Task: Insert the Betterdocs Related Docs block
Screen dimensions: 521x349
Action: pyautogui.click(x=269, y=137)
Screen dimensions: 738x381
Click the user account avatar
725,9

· · · · ·

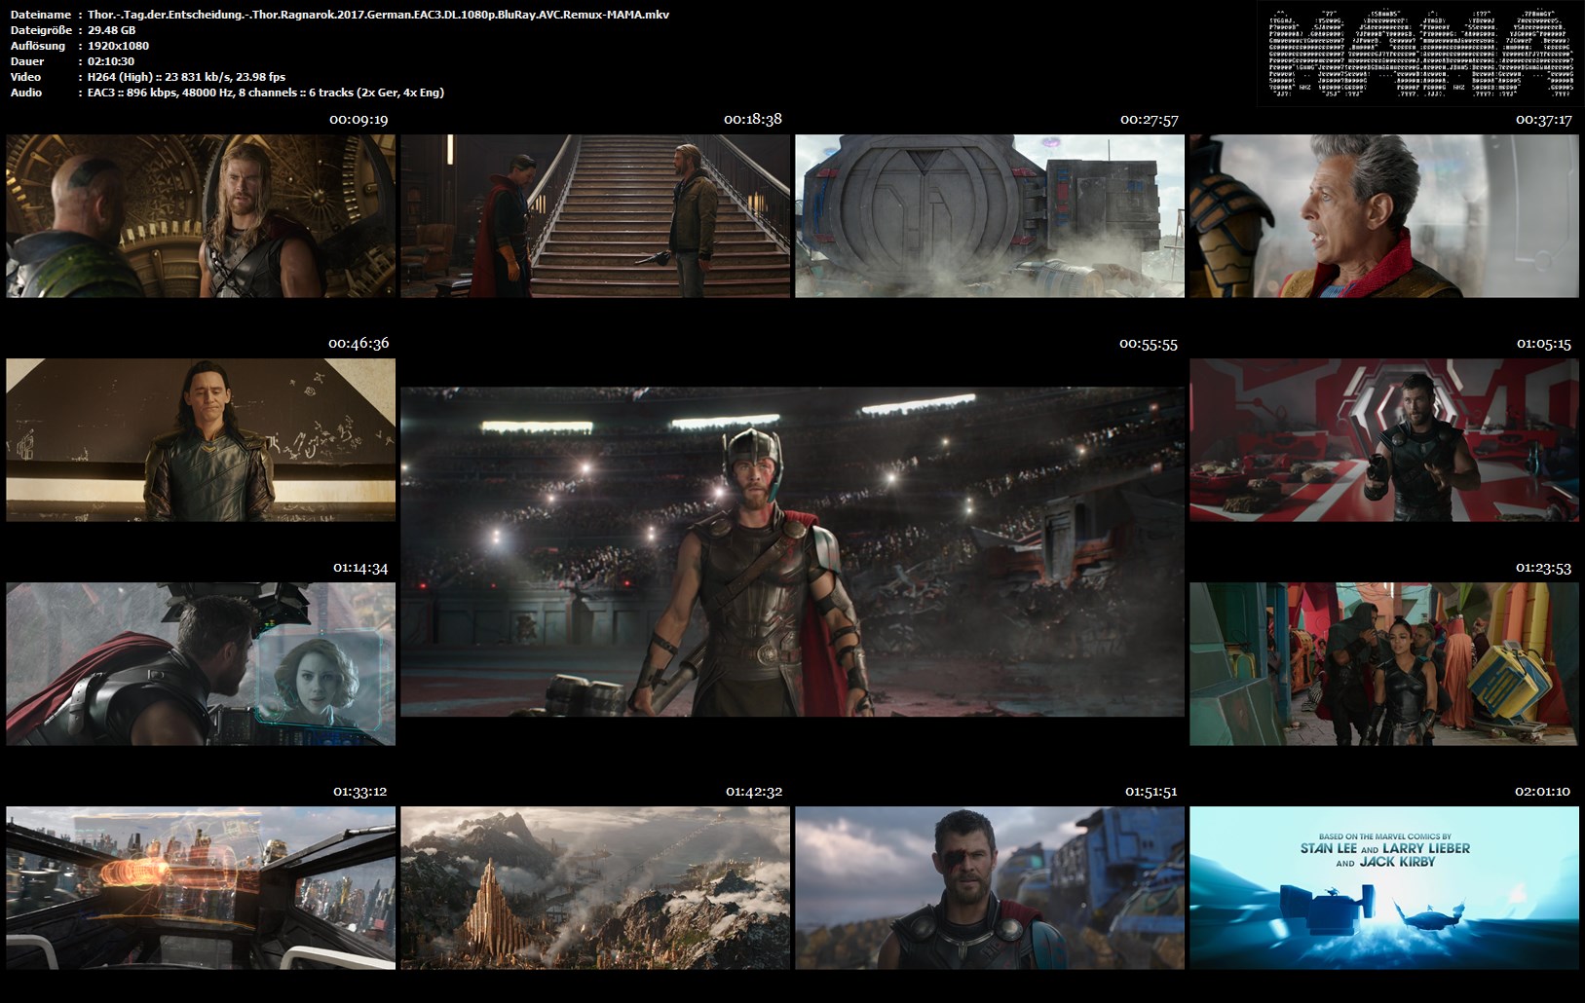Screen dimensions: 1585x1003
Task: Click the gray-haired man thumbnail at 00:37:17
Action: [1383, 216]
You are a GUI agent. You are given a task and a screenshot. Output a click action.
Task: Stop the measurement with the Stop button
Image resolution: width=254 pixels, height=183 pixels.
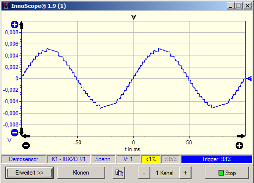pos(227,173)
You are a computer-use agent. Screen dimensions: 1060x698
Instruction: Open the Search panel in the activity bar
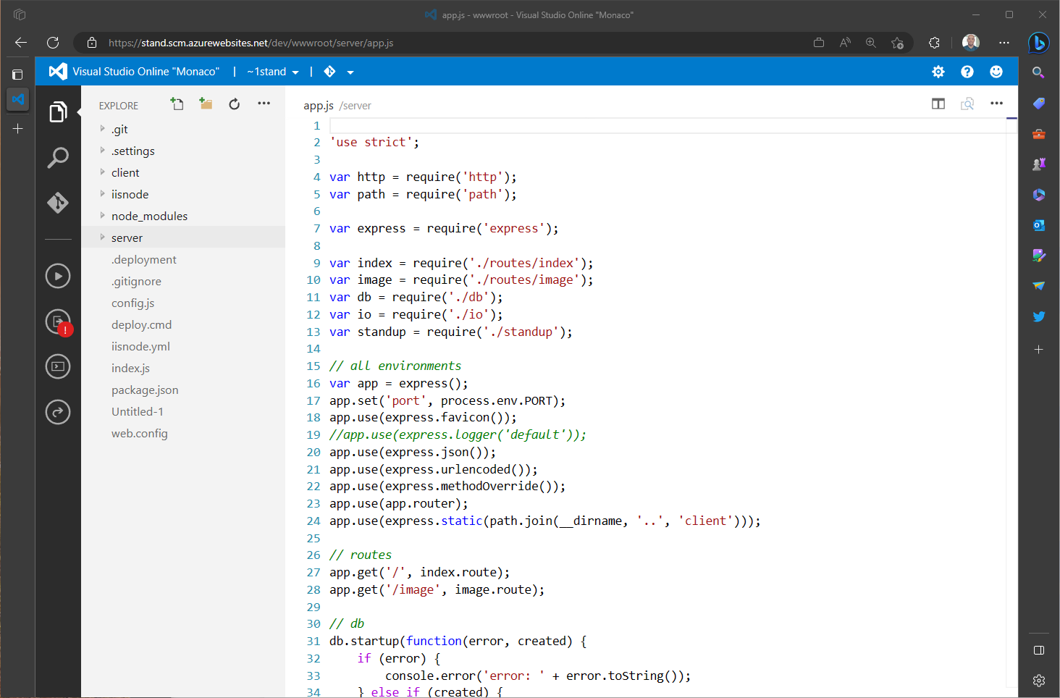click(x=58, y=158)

· · · · ·

§ **Work to be completed**
Take every line from the data above that holds "agent" and copy it out.

§ **Expected output**
You are a GUI agent. You are given a task and a screenshot. Output a click action.
You are a computer-use agent. Screen dimensions: 1060x698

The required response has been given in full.